1-click equals one-stop shopping
"I've been an Amazon Prime user for years," says Karen Hoxmeier, founder of MyBargainBuddy.com. Not only does she love the convenience of online shopping — and Amazon Prime's speed delivery — she points to Amazon's commitment to reducing packaging waste and using environmentally friendly packaging as proof that the service is eco-friendly.
Ordering gifts for out-of-state relatives through Amazon Prime is green, she says, because it cuts down on her driving from store to store. "Using Amazon Prime saves me from having to drive to the mall to buy birthday and holiday gifts for my nieces and nephews. It also saves me from having to drive to the post office to purchase boxes and packaging peanuts, which are probably less environmentally friendly than the ones Amazon uses."
J.E. Mathewson also uses Amazon to cut down on her driving, although she says she often starts her search in a traditional brick-and-mortar retailer. "Sometimes I'll be at Walmart and they don't have what I want. Instead of driving from store to store looking for it, I just pull up my Amazon app and purchase what I need while still in the store." This has not only reduced the number of errands she makes, it also ensures she's getting the best price. "When I'm at the store I can use the Amazon app on my phone and often find the price is cheaper and order it instantly from my phone," she says.
Mathewson also takes advantage of Amazon Prime's streaming video to cut down on her trips to borrow movies from Redbox.
Too many packages, too much waste
But Carol Holst, founder of Postconsumers.com, says online shopping is "just too darn easy. One-click shopping made it too easy to not have to think about the process of buying, and now programs like Amazon Prime mean that you don't even have to think about the cost or carbon footprint of shipping."
Sometimes that cost becomes evident over time. Kimberly Gauthier, editor in chief of Keep the Tail Wagging magazine, was placing orders for pet supplies every week only to find that "our recycling bin was filling up with boxes too quickly and the overflow was stored in the garage." She also complained that many of the vendors who sell through Amazon "were shipping a small item in a larger-than-necessary box with the peanuts. The amount of trash we were creating made me take a second look at our shopping." She says they canceled their Amazon Prime account and were able to reduce their waste and save money by shopping locally and watching for coupons.
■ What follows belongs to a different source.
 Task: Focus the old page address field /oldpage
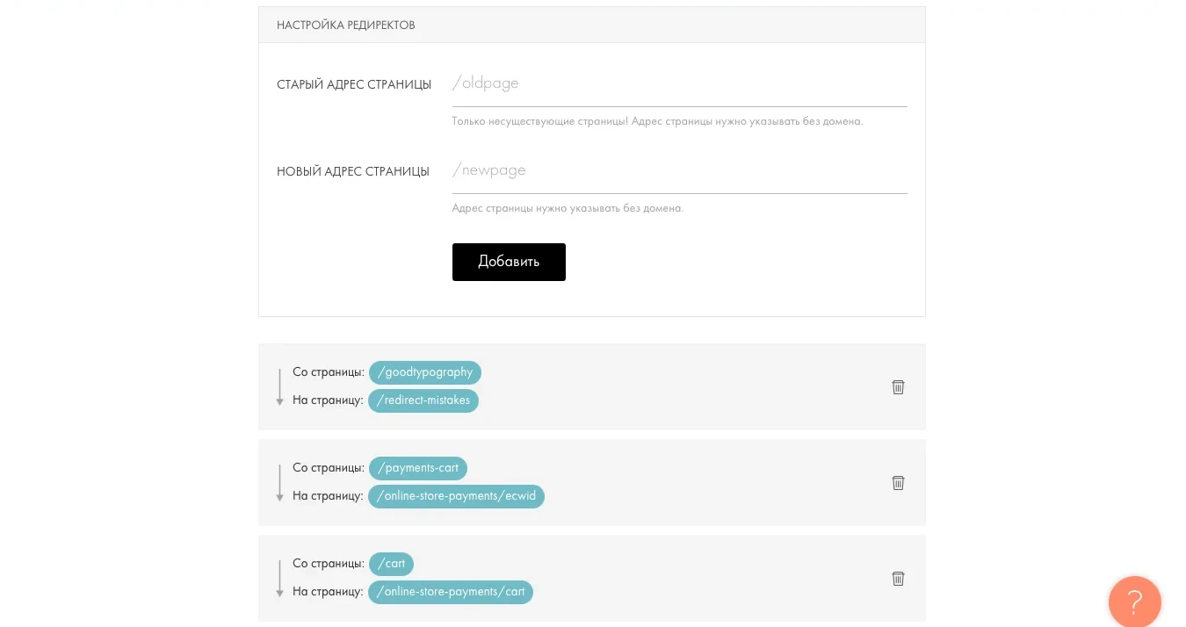679,84
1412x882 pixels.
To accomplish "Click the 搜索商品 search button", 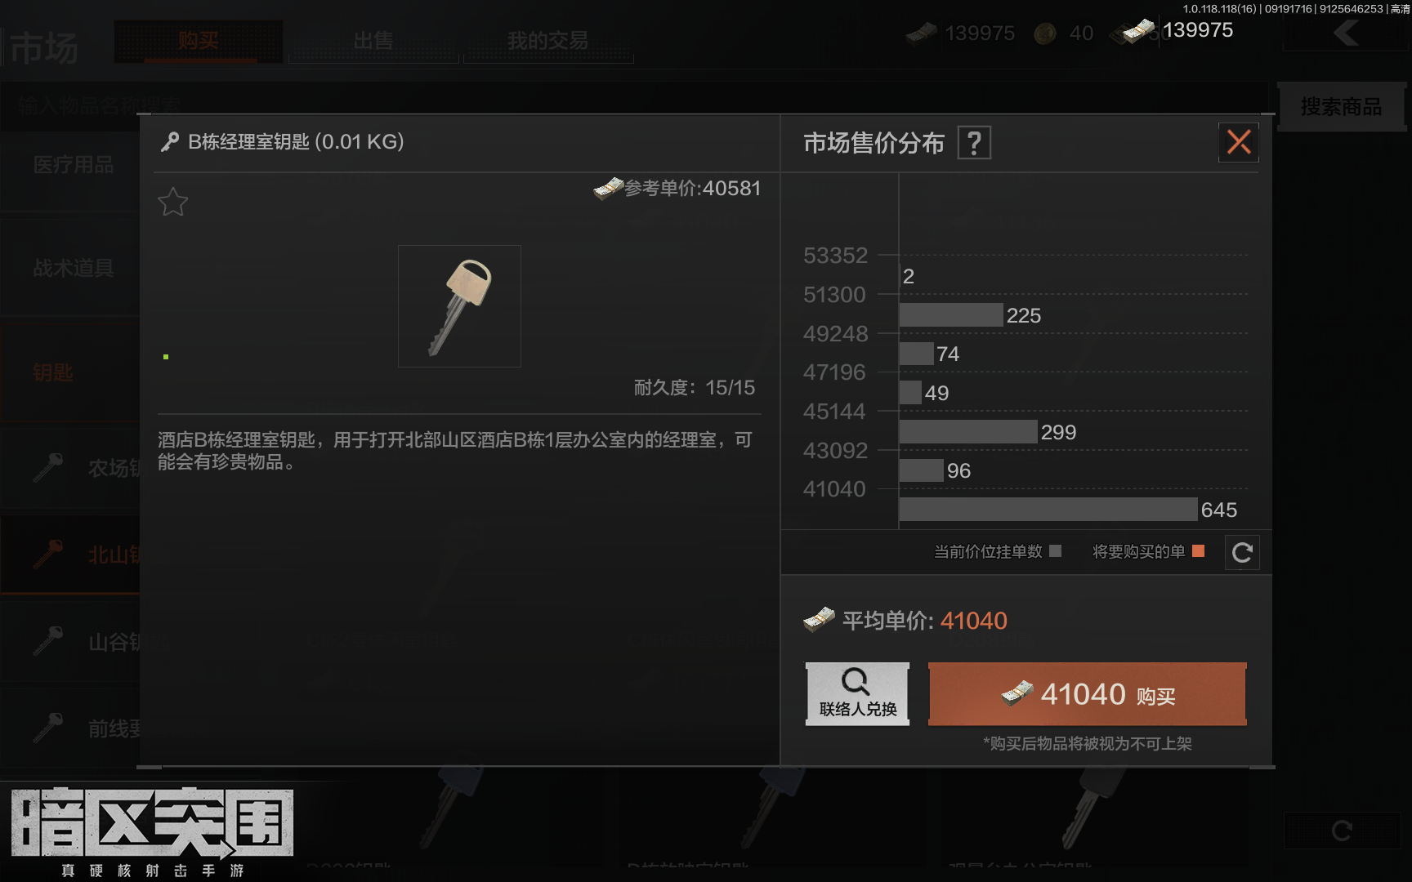I will (x=1341, y=106).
The complaints about shipping aren't unique — photos of tiny products shipped in big Amazon boxes are common on Flickr — nor are they only coming from consumers; some of Amazon's vendors have noticed it as well. GoVacuum.com, which sells Amazon Prime-eligible products through the Fulfillment by Amazon Program, found that Amazon shipping went against what the company was trying to achieve with one of the company's products. "We make our own vacuum cleaner bags and chose to have them paper-based versus synthetic fiber, as they are more Earth-friendly this way," says Justin Haver, the company's vice president of sales and marketing. Although they designed the bags to be shipped using just a mailing label and no additional packaging, that didn't work for Amazon. "If we used Amazon fulfillment for these bags, they would be put in an Amazon shipping box with plastic air bubbles to ship to a consumer." They decided that wasn't an eco-friendly option and decided not to sell those bags through Amazon.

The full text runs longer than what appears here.